Jess Glynne Exclusive


It’s been an extraordinary few years for Jess Glynne. She recently became the first British female artist to secure seven number one singles, yet she’s only released one album... until now, that is. Her much-awaited second offering, Always In Between, dropped on October 12th, and is an evolution in terms of songwriting, production, and musicianship.


The core of it was put together on location: a week locked away in a house with close friends, producers, and writers; and the results speak for themselves. We chat to the uber-successful Londoner at Abbey Road Studios about her musical journey so far, and how working for a music management company paved the way to penning hit songs.

Watch the Interview

Yerosha sits down with Jess at Abbey Road Studios to chat about the making of the new record, and the inspiration behind it.

Jess Glynne

Successful Songwriting

It’s weird... With this album, a few times I questioned what I had written. Music for me is like a therapy; it’s my way of a release. And the majority I have written are with my best friend, Jin Jin. She brings out a lot of me, and makes me feel I can be or say anything. It’s amazing to have that partnership. So this is more conceptual than the first record; more honest, and more vulnerable. It’s a bit scary, and I am a bit nervous, but I have done it now, and I can’t go back!


I guess you dream, don’t you? When I left school, all I could think about was music, so I wanted to give it a go. I never liked studying, so there was no point going to uni or college, as I didn’t have the attention span. I knew what I was like! [laughs] So I went travelling, and when I got back, I got a job in a music management company.

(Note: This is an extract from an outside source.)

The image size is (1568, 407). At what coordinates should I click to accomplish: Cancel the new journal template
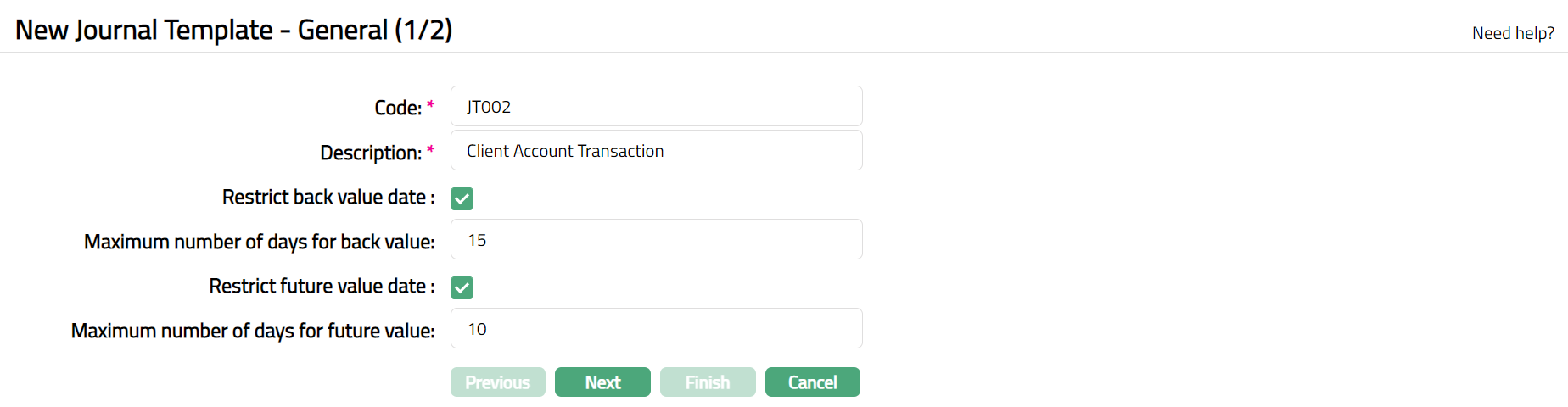click(x=812, y=382)

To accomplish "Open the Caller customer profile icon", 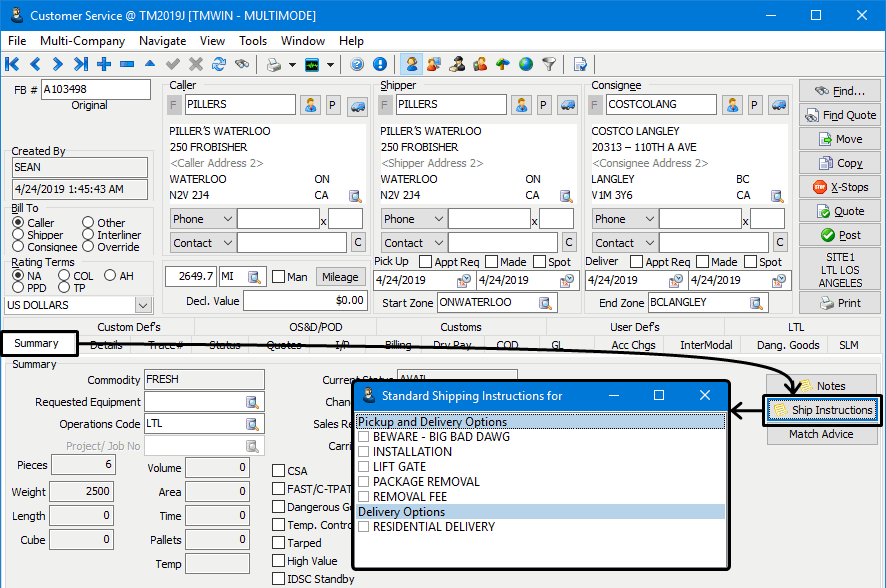I will [310, 105].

I worked there for about 12 months alongside an artist very closely, and got to understood a lot about how it all worked. It was a big eye opener, and weirdly, it taught me how not to do it as an artist. This artist [I was working with] was young and sporadic in life, and didn’t take opportunities that were there; he was more focused on the fame and the girls. It was quite painful to see. We eventually parted ways, and the company knew I wanted to do my thing; so then I focused on music.


From the outsider’s perspective, there is so much that goes on in music that you never see. There are so many songs you write that never see the light of day; so much graft not just on making a song, but so much around it. Even after writing the album, it might take another eight months to finish it, if not more.


Hate Love is a very vulnerable song, but very important for the album, and something I am
very proud of. 1,2,3 is a favourite on the album; the way it was created, and the feel of the

song makes me feel good, so that sums up the album for me. And Thursday I am very proud of; lyrically, I think it’s important for people to hear. It sums up the journey of self-acceptance.